Partitioning between benthic and pelagic nitrate reduction in the Lake Lugano south basin

We evaluated the seasonal variation of denitrification, anaerobic ammonium oxidation (anammox), and dissimilatory nitrate reduction to ammonium (DNRA) rates in the sediments and the integrative N (and O) isotopic signatures of dissolved inorganic nitrogen (DIN) compounds in the overlying water column of the monomictic Lake Lugano south basin. Denitrification was the dominant NO − 3 reduction pathway, whereas the contribution of anammox and DNRA to total benthic NO − 3 reduction was < 6% and < 12%, respectively. Sedimentary denitrification rates were highest (up to 57.2 ± 16.8 µmol N m −2  h −1 ) during fully oxic bottom water conditions.
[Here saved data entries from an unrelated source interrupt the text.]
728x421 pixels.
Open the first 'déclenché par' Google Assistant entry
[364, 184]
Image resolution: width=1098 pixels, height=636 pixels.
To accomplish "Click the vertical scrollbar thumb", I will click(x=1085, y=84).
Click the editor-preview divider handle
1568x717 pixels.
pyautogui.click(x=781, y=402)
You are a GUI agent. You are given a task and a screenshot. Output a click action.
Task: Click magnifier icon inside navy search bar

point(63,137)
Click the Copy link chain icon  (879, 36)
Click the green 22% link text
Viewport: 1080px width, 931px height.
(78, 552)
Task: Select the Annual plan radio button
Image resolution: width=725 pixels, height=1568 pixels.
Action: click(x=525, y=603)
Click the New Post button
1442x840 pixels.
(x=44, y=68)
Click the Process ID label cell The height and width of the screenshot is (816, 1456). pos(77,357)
With the formation of seasonal bottom water anoxia, NO − 3 reduction was partitioned between water column and sedimentary processes. Total benthic NO − 3 reduction rates determined in 15 N‐label experiments and sediment—water interface N 2 fluxes as calculated from water column N 2 : Ar gradients revealed that sedimentary denitrification still accounted for ∼ 40% of total N 2 production during bottom water anoxia. The partitioning between water column and sedimentary denitrification was further evaluated by the natural abundance stable N isotope composition of dissolved NO − 3 in the water column. With anaerobic bottom water conditions, water column NO − 3 concentrations gradually decreased, paralleled by an increase in δ 15 N— and δ 18 O— NO − 3 from approximately 7‰ to 20‰ and from 2‰ to 14‰, respectively. Using a closed‐system (Rayleigh) model, the N and O isotope effects associated with community NO − 3 consumption were 15 ε ≈ 13.7‰ and 18 ε ≈ 11.3‰, respectively. With the assumptions of a relatively low net N isotope effect associated with sedimentary denitrification (i.e., 15 ε sed = 1.5–3‰) vs. a fully expressed biological N isotope fractionation during water column denitrification (i.e., 15 ε water = 20–25‰), our results confirm that 36–51% of reduction occurred within the sediment. The general agreement between the indirect (isotopic) approach and the flux and rate measurements suggests that water column nitrate isotope measurements can be used to distinguish between benthic and pelagic denitrification quantitatively.